Dieser Artikel ist Teil einer Serie, in der ich Hilfsmittel zur Originallektüre erstelle, während ich die Aeneis lese. Die Hilfsmittel sind vor allem für Studierende und andere fortgeschrittenere Lerner gedacht, und zwar vor allem solche, die wie ich auch am Ausbau ihrer aktiven Lateinkenntnisse interessiert sind.

Lassen Sie uns die Aeneis zusammen lesen!

Der erste Vers der Passage, die wir heute zusammen lesen, fängt mit einem Rückverweis auf den Monolog der verärgerten Juno (vv. 34-49), die nun nach Aeolia aufbricht, um dort Aeolus, den König der Winde, aufzusuchen (vv. 50-63). Ihn bittet sie, einen verheerenden Sturm gegen Aeneas‘ Flotte zu entfachen. Als Gegenleistung bietet ihm Juno, die aus der bitteren Enttäuschung des Parisurteils offensichtlich gelernt hat, eine wunderschöne Nymphe. Once again, this does the trick: Aeolus stimmt zu.

Aeolus, König der Winde (vv. 50-63)

Talia flammato secum dea corde volutans
nimborum in patriam, loca feta furentibus austris,
Aeoliam venit. Hic vasto rex Aeolus antro
luctantes ventos tempestatesque sonoras
imperio premit ac vinclis et carcere frenat.
Illi indignantes magno cum murmure montis
circum claustra fremunt; celsa sedet Aeolus arce
sceptra tenens mollitque animos et temperat iras.
Ni faciat, maria ac terras caelumque profundum
quippe ferant rapidi secum verrantque per auras.
Sed pater omnipotens speluncis abdidit atris, 
hoc metuens, molemque et montes insuper altos
imposuit, regemque dedit, qui foedere certo
et premere et laxas sciret dare iussus habenas.

Virg., Aen. 1.50-63

🔈 Hier können Sie sich den vorgetragenen Text anhören:

Hilfen und Anmerkungen zum Text

  • Die Winde werden als tobende Kräfte dargestellt, die untereinander kämpfen, da sie ja aus verschiedenen Himmelsrichtungen wehen.
  • Der Auster ist eigentlich der Südwind; in v. 51 steht es aber allgemein für ‚Wind‘, wahrscheinlich um Wiederholungen zu vermeiden, denn ventis hätte metrisch schließlich auch gepasst.

> Erfasste Daten
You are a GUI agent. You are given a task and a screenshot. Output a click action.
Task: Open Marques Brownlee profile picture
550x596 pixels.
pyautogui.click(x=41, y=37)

> Arbeitsauftrag
Schreiben Sie den Beitrag zur gemeinsamen Aeneis-Lektüre im Anschluss an seine letzte Anmerkung weiter.

> Lösung
  • Lokale Präpositionen fehlen in der Dichtung sehr oft auch dort, wo sie in der Prosa obligatorisch sind:
    • Aeoliam (v. 52) muss hier als Apposition keine Präposition haben, man könnte aber auch in Aeoliam hinzufügen;
    • vāstō antrō (v. 52): lies vāstō in atrō;
    • celsā arce: lies celsā in arce;
    • entweder abdidit spēluncīs ātrīs (Abl. instr.) oder wahrscheinlicher in spēluncīs ātrīs (Abl. loci).
  • Da Aeolus die wilden Winde bändigt, finden wir in der Passage
    • Wörter aus dem Sachfeld ‚Gefangenschaft‘: carcer, vinculum, claustra, premere, imperium;
    • Metaphern aus der Reiterei: claustra, frēnāre (< frēnum ‚Zaum‘), habēnās premere, habēnās dare;
    • Wörter und Wendungen, die Affekte betreffen: flammātō corde (Junos), furere, luctārī, indignārī, animōs mollīre (wobei hier bei animus auch die ursprüngliche Bedeutung ‚Wind‘ mitschwingt), īrās temperāre, metuere (Jupiter).
  • Ich finde die Alliteration in v. 55 – magnō cum murmure montis – wunderschön gelungen: Man kann regelrecht hören, wie die Winde empört vor sich hin murmeln (fremunt indīgnantēs)!
  • Aeolus ist der König, daher aus dem Sachfeld ‚Königtum‘: rēx (2x), imperium, premere, celsus, sceptrum (im poet. Pl.), foedus, iubēre.
  • In vv. 58f. bezeichnet der Konjuktiv Präsens einen Potentialis.
  • Verrere per aurās heißt zwar ‚durch die Lüfte fegen‘; da aber aura spezifisch die ‚bewegte Luft‘ bezeichnet, bedeutet es ebenfalls ‚mittels der Winde fegen‘.
  • Die Verbindung caelum profundum ist poetisch.
  • Der von regem abhängigen Relativsatz quī scīret + Inf. ist ein charakterisierender Relativsatz und steht daher im Konjunktiv: ‚einen König von der Art, dass …‘, ‚einen König, der wissen soll…‘.
  • Iussus steht hier m. E. aus metrischen Gründen für iubēns. Möglich wäre auch die Interpretation als Passiv ‚quotiēns ā Iove iuberētur‘, wie etwa in der Edition in usum Delphini angegeben.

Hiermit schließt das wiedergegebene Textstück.